Imagen de todos los reconocidos por el rescate de Julen
Imagen de todos los reconocidos por el rescate de Julen - ABC
DISTINCIÓN

Málaga distingue al operativo de rescate del pequeño Julen en Totalán

El Ayuntamiento da menciones honoríficas a todos los sectores vinculados a esta operación inédita para sacar al niño del pozo de 25 centímetros de ancho por 71 metros de profundidad

MálagaActualizado:

Julen era un niño malagueño de dos años, de la barriada de El Palo, que falleció el pasado 13 de enero tras caer a un pozo en una finca familiar en el municipio de Totalán. Durante 12 días y 11 horas, un extenso operativo de rescate de cerca de mil personas, repartidos en 300 trabajadores por día en varios turnos de un centenar, se afanaron por sacarlo del corazón de la montaña con la esperanza de que el niño estaba con vida.

Todos arrimaban el hombro sin descanso, combatiendo el cansancio y enfrentándose a una montaña que no paraba de torpedear los intentos de llegar al niño.

Se desplegó un amplio dispositivo técnico encabezado por el ingeniero Ángel García Vidal que, durmiendo poco, sin notar las horas, ni las intensas jornadas, fue sobreponiéndose a cada varapalo, hasta desarrollar en tiempo récord una obra civil con más de 80.000 toneladas de tierra removidas.

Los operarios de maquinaria o las empresas que prestaban sus equipos cavaron un pozo paralelo al que estaba el niño, para que luego la Brigada de Salvamento Minero de Asturias abriera cuatro metros de túnel hasta hallarlo.

En ese momento, la Guardia Civil, que estaba a cargo del operativo de rescate, entró hasta los 71 metros de profundidad para sacar el cadáver del niño liado en una manta térmica. Concluía un despliegue que había tenido a un largo equipo de protección civil o Emergencias, bomberos y psicólogos, que volcó a los vecinos de la barriada de El Palo y también a los de Totalán.

Vivieron con ilusión un rescate en el que se buscaba un milagro, que no era posible desde el día que Julen cayó al pozo, en el instante que un golpe en la cabeza lo mató y dejó sepultado, pero ellos no perdieron la esperanza. Sabían que era difícil que el niño saliera con vida, pero se negaban a creer que era imposible.

Movieron la montaña y llegaron a su cuerpecito, que esperaba sin vida, de pie sobre la tierra del fondo del pozo y tapado por un tapón de piedras pequeñas y tierra. «Mil veces haríamos lo mismo e iríamos a Totalán a poner lo mejor de todos para ayudar», aseguró Ángel García Vidal.

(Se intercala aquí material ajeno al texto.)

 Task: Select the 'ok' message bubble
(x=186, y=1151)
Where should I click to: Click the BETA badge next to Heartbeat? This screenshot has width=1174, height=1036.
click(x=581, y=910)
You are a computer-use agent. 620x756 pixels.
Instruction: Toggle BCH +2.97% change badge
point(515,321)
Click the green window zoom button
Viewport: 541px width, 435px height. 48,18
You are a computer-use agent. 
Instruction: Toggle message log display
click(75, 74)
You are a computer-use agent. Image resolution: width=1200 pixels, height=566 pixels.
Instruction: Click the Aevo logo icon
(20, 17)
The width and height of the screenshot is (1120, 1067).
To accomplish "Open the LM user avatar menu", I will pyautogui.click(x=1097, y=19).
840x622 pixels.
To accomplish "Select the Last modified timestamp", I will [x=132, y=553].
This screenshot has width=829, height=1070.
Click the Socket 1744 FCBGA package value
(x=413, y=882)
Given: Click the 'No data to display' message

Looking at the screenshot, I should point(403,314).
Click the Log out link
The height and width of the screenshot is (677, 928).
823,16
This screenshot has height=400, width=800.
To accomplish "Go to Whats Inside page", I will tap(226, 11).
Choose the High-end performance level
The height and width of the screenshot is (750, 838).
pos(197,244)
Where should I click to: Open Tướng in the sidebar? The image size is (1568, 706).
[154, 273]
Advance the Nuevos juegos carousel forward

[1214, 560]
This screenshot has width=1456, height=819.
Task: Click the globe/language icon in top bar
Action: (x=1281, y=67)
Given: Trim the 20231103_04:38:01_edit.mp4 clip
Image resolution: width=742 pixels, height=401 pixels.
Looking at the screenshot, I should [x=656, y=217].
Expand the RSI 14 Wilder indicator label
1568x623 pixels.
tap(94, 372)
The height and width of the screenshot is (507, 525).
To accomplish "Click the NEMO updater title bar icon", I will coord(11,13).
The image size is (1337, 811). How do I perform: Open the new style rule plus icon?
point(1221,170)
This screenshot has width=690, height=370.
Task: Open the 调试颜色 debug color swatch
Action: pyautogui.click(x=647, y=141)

Por sobreponerse a los intentos fallidos, a cada vez que la roca del Cerro de la Corona les daba un revés, paraba una perforación, hacía imposible una absorción de materiales y obligaba a otra microvoladura, el Ayuntamiento de Málaga ha otorgado a una mención honorífica por su trabajo, que al menos devolvió al pequeño Julen a los brazos de sus padres.

«Lo único que se nos pasó por la cabeza fue mirar para adelante y pensar y desarrollar una obra de ingeniería civil humanitaria que nos permitiera encontrar a Julen y no marcharnos sin él», apuntó García Vidal, que fue portavoz de aquel despliegue técnico para encontrar y sacar a Julen del pozo.